Quant aux Pawnees, rien ne les rachète : ils massacrent sans raison un pauvre muletier, attaquent un village qu’ils croient sans défense, notamment en criblant de flèches deux pauvres chiens (crime terrible pour les spectateurs de notre époque) et pour finir deviennent éclaireurs de la cavalerie poursuivant les Sioux.

On peut aussi voir ici le point de vue sioux sur la question ou une façon de résoudre la contradiction entre l’image du Sauvage sanguinaire et celle du Noble Sauvage. On rétorquera sans doute que les Sioux ne sont pas totalement idéalisés : ils scalpent et mutilent leurs ennemis avec férocité mais ces séquences sont très brèves et marquent moins l’esprit que les longues séquences où leur sagesse, leur harmonie avec la nature sont mis en avant. Ils ne font la guerre que pour se défendre des perfides Pawnees et des abominables Blancs.

Les Blancs en revanche sont vus comme des êtres dépourvus de spiritualité, inférieurs aux bêtes, car le loup qui joue un rôle si important dans cette histoire apparaît comme possédant ce qui manque à ces ignobles créatures. Curieusement, nul n’a crié au racisme.

Une vision rousseauiste

.          Danse avec les loups dresse le portrait d’une communauté harmonieuse qui vit dans un jardin d’Eden. Est-ce le point de vue des Indiens ou celui d’un rousseauiste ? Le film reflète son époque comme toujours, témoignant de préoccupations écologiques.

Les Blancs, eux, souillent la nature. Cela commence avec le brave mais peu futé muletier qui jette sa boite de conserve vide dans la prairie. Il est certes fâcheux qu’aucune poubelle (de la bonne couleur) n’ait été placée aux environs. Cela se confirme dans la transformation du point d’eau du fort en décharge et culmine avec la séquence de la forêt sacrée souillée par les dépouilles d’animaux. Nous sommes dans un cinéma clairement idéologique.

Contradiction intéressante et amusante : les Pawnees attaquent le camp sioux alors que les guerriers sont absents pour la plupart. Le massacre n’est évité que grâce aux fusils fournis par Dunbar.
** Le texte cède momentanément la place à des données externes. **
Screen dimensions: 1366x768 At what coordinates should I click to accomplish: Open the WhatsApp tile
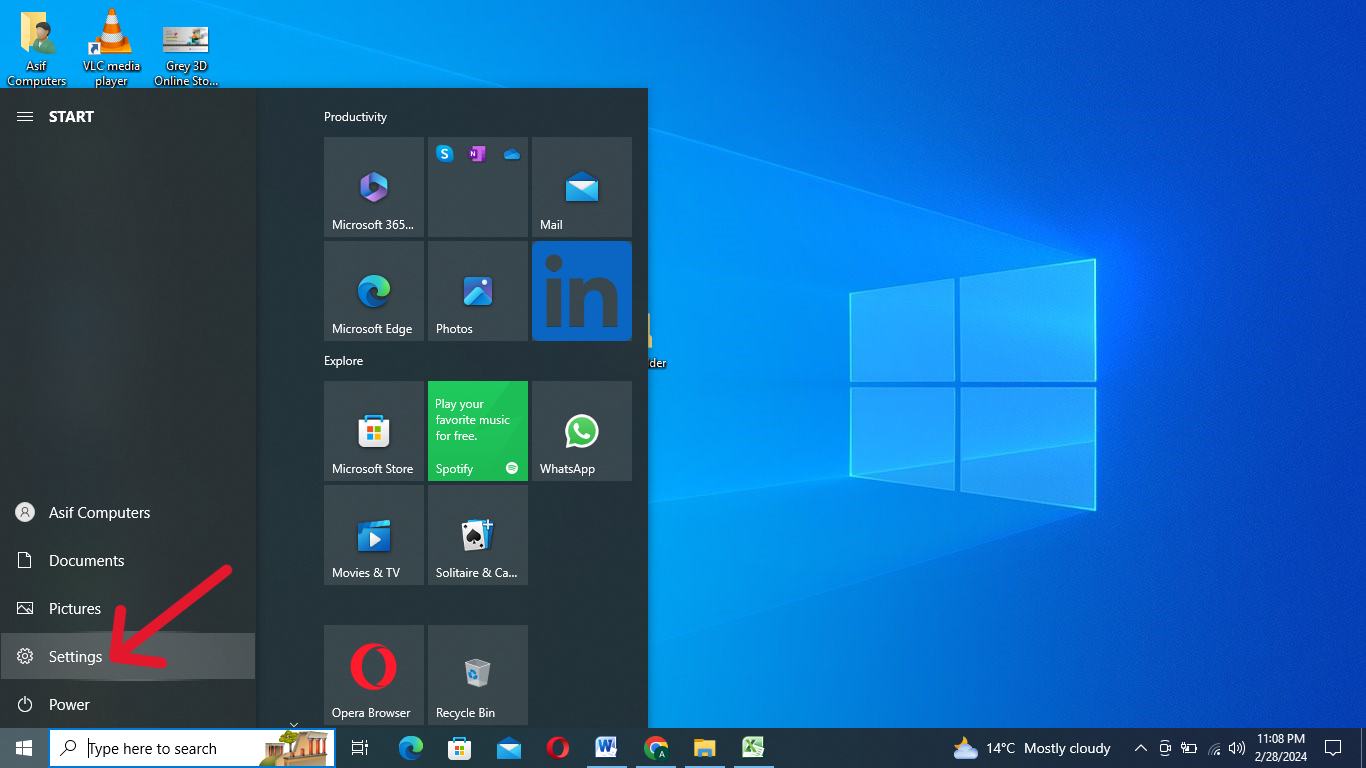click(x=582, y=431)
La loi de la nature exigeait la disparition des faibles et voilà que les faibles écrasent les forts en usant de la technologie moderne.

Le dernier des Mohicans : une version très infidèle

.          Le film de Michael Mann (1992) n’est pas le premier à adapter l’œuvre de Fenimore Cooper. Il succède à deux versions qui jouissent de l’estime des connaisseurs. Un film muet de Maurice Tourneur et la version de 1936 avec Randolph Scott. Ce dernier est souvent considéré comme le meilleur interprète du personnage créé par Cooper dans cette adaptation relativement fidèle.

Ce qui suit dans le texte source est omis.